Women’s health app partners with TikTok docs
By Patricia B. Mirasol, Reporter
EASE Healthcare, a women’s health platform, has partnered with doctor influencers on TikTok to raise awareness on contraception in the Philippines.
“A challenge we faced at the start was debunking misconceptions about women’s health,” said Guadalupe Lazaro, co-founder of the Singapore-headquartered Ease, in an e-mail. “We ran into comments from users on social media asking whether the pill would make them infertile (it doesn’t!) — that made us quickly realize we needed to … bust these myths.”
Launched locally this March, the Ease app offers teleconsultation on women’s health issues and the discreet delivery of birth control pills, condoms, and pregnancy tests. Most of its 12,000 Filipina users are 18–35 years old.
Ease tapped doctors on TikTok, including Dr. Michael Christian A. Virata, Dr. Lyien Patricia L. Pascual, and Dr. Riccia Angela Cruz-Tan to fill in education gaps beginning this May.
“We want to create a safe space for women and men alike to talk about their reproductive and health issues comfortably — with no hesitation or judgment,” said Dr. Pascual.
These issues include irregular or delayed menstruation, which warrants a checkup; sexually transmitted infections (STIs); and common gynecologic diseases.
Modes of contraception and surrounding misconceptions will also be tackled. There’s a notion, for example, that the pill is 100% effective in preventing pregnancy, it isn’t: it’s only about 91% effective in real life.
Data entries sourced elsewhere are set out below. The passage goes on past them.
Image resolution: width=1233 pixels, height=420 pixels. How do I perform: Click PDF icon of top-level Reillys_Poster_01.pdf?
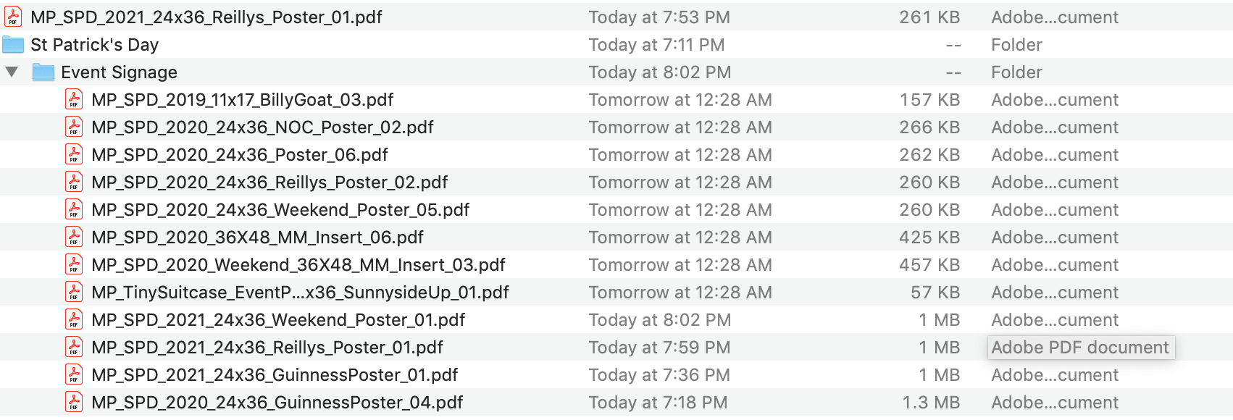tap(13, 17)
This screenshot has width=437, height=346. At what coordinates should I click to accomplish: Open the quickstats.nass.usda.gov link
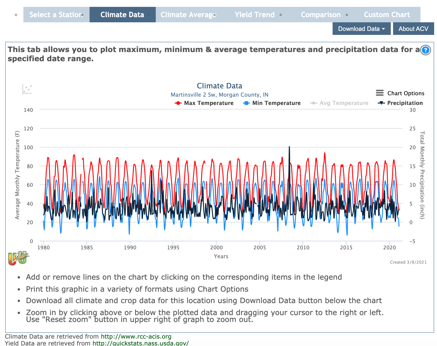point(140,343)
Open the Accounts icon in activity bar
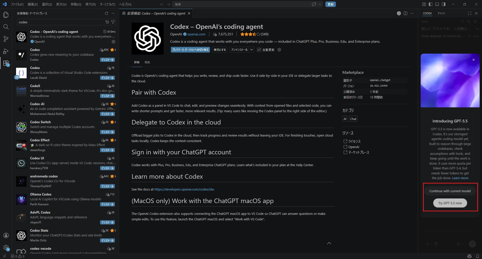 [x=6, y=235]
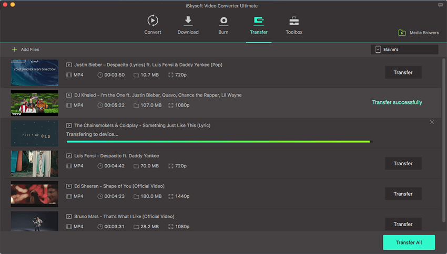Open the Toolbox icon
The width and height of the screenshot is (447, 254).
[x=294, y=21]
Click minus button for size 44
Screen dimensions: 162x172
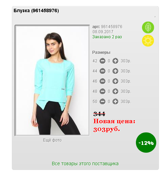102,71
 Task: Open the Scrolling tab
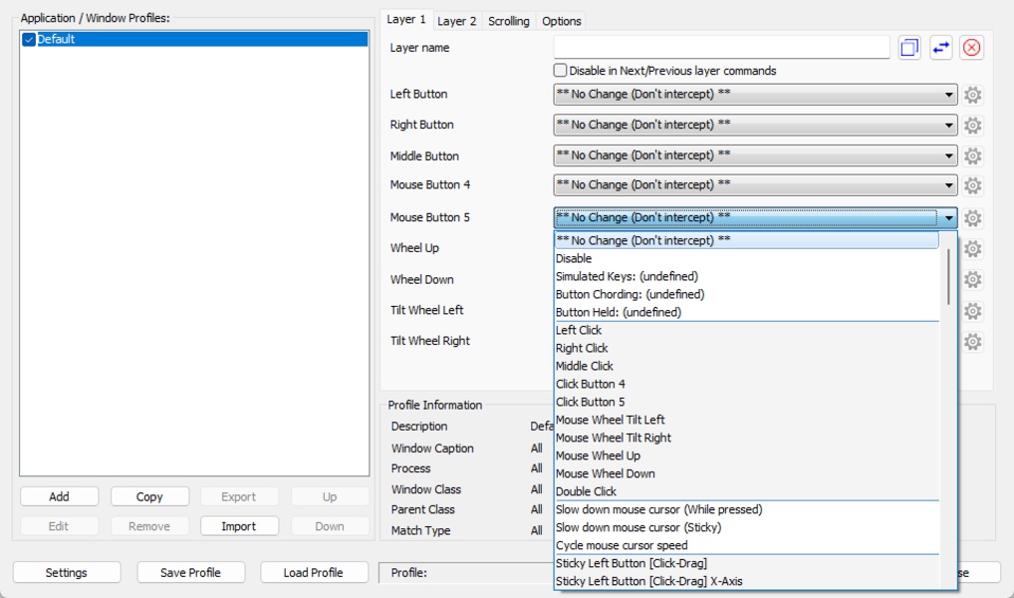click(x=508, y=21)
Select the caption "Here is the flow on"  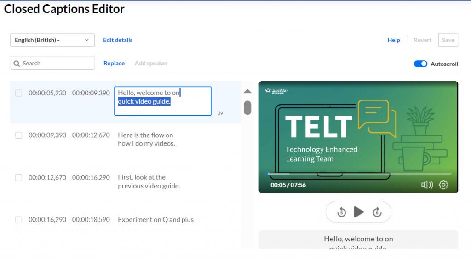tap(145, 135)
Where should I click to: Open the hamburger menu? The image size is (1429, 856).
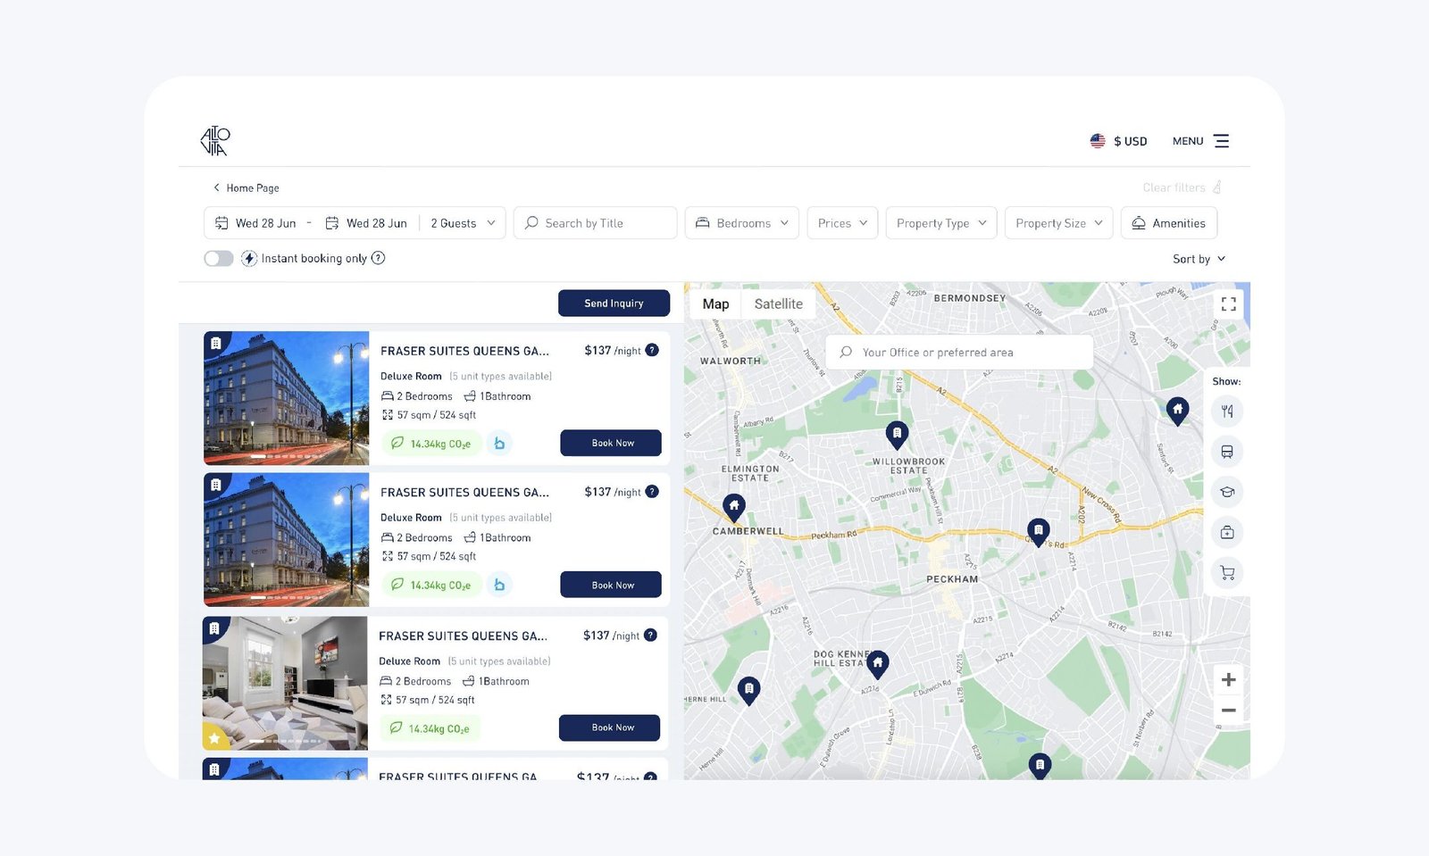1221,141
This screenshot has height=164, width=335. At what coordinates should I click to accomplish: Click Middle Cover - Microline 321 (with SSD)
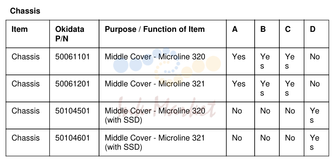[155, 143]
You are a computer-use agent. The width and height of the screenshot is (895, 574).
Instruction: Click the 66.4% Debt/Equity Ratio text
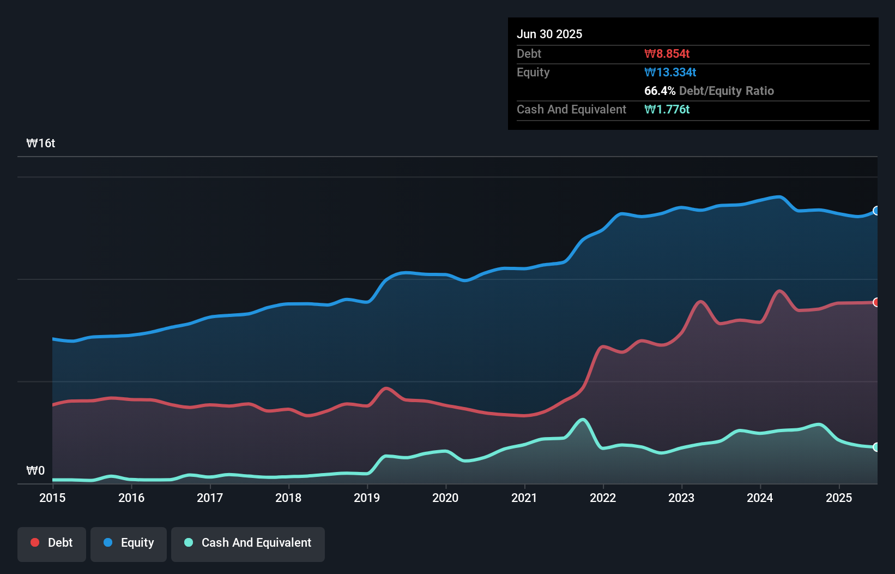tap(709, 91)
Aside from combating misinformation, Ease aims to address inconvenience, high costs, and stigma.
Recent partnerships include “It’s Okay to Delay,” a social media campaign on family planning developed by the United States Agency for International Development and the Commission on Population and Development (PopCom); and an Instagram giveaway from personal care brands Nala Women, Mink Intimate, and lana.ph.
According to PopCom, family planning use among Filipino women was sustained, with 8 million users in 2020 from 7.6 million users in 2019, based on data from the Department of Health’s Field Health Services Information System.
Teenage pregnancy and STIs are areas of concern. One in every 10 Filipinas of child-bearing age is a teenager, based on data from the Certificates of Live Births submitted by the Local Civil Registry Offices from 2011 to 2014. Meanwhile, there is little available data on the number of STI cases in the Philippines except for HIV (human immunodeficiency virus), in part because of the stigma associated with STIs.